• Exercise description:
Every word of every entry must be retyped exactly.

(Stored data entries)

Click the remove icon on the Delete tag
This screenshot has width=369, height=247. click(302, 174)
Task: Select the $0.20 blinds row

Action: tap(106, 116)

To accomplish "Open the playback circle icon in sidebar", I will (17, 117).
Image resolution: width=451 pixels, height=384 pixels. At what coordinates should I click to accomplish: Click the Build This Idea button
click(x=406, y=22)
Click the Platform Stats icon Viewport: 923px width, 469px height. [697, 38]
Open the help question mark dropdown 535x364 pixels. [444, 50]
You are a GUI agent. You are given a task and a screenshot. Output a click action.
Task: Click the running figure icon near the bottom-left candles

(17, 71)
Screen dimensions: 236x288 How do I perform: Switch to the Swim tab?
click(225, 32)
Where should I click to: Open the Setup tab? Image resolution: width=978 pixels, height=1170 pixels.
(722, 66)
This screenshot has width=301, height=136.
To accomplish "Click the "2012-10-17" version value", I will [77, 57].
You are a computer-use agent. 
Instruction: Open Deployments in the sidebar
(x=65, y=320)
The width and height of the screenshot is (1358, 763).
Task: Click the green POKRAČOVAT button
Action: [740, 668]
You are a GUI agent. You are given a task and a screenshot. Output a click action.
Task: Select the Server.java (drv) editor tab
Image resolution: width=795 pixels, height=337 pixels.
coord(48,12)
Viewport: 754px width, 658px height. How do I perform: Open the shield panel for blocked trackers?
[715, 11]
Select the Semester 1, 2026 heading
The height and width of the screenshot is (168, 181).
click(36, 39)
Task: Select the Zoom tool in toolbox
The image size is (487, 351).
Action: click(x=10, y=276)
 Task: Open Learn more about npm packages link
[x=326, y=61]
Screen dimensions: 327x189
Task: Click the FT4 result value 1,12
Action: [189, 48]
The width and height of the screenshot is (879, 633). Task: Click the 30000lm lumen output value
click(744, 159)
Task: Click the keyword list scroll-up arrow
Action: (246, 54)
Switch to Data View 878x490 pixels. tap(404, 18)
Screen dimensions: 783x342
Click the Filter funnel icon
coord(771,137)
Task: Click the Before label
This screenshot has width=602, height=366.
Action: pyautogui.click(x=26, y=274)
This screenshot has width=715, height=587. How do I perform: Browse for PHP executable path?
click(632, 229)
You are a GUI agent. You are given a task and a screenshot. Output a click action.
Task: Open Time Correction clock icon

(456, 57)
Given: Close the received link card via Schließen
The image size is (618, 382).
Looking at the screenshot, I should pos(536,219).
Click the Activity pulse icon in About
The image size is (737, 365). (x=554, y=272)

• Result for this exercise:
Click the remove icon on the Delete tag
This screenshot has width=369, height=247. click(302, 174)
Task: Select the $0.20 blinds row

Action: tap(106, 116)

To accomplish "Open the playback circle icon in sidebar", I will (17, 117).
Image resolution: width=451 pixels, height=384 pixels. At what coordinates should I click to accomplish: Click the Build This Idea button
click(x=406, y=22)
Click the Platform Stats icon Viewport: 923px width, 469px height. [697, 38]
Open the help question mark dropdown 535x364 pixels. [444, 50]
You are a GUI agent. You are given a task and a screenshot. Output a click action.
Task: Click the running figure icon near the bottom-left candles

(17, 71)
Screen dimensions: 236x288 How do I perform: Switch to the Swim tab?
click(225, 32)
Where should I click to: Open the Setup tab? Image resolution: width=978 pixels, height=1170 pixels.
(722, 66)
This screenshot has width=301, height=136.
To accomplish "Click the "2012-10-17" version value", I will [77, 57].
You are a computer-use agent. 
Instruction: Open Deployments in the sidebar
(x=65, y=320)
The width and height of the screenshot is (1358, 763).
Task: Click the green POKRAČOVAT button
Action: [740, 668]
You are a GUI agent. You are given a task and a screenshot. Output a click action.
Task: Select the Server.java (drv) editor tab
Image resolution: width=795 pixels, height=337 pixels.
coord(48,12)
Viewport: 754px width, 658px height. How do I perform: Open the shield panel for blocked trackers?
[715, 11]
Select the Semester 1, 2026 heading
The height and width of the screenshot is (168, 181).
click(36, 39)
Task: Select the Zoom tool in toolbox
The image size is (487, 351).
Action: click(x=10, y=276)
 Task: Open Learn more about npm packages link
[x=326, y=61]
Screen dimensions: 327x189
Task: Click the FT4 result value 1,12
Action: [189, 48]
The width and height of the screenshot is (879, 633). Task: Click the 30000lm lumen output value
click(744, 159)
Task: Click the keyword list scroll-up arrow
Action: (246, 54)
Switch to Data View 878x490 pixels. tap(404, 18)
Screen dimensions: 783x342
Click the Filter funnel icon
coord(771,137)
Task: Click the Before label
This screenshot has width=602, height=366.
Action: pyautogui.click(x=26, y=274)
This screenshot has width=715, height=587. How do I perform: Browse for PHP executable path?
click(632, 229)
You are a GUI agent. You are given a task and a screenshot. Output a click action.
Task: Open Time Correction clock icon

(456, 57)
Given: Close the received link card via Schließen
The image size is (618, 382).
Looking at the screenshot, I should pos(536,219).
Click the Activity pulse icon in About
The image size is (737, 365). (x=554, y=272)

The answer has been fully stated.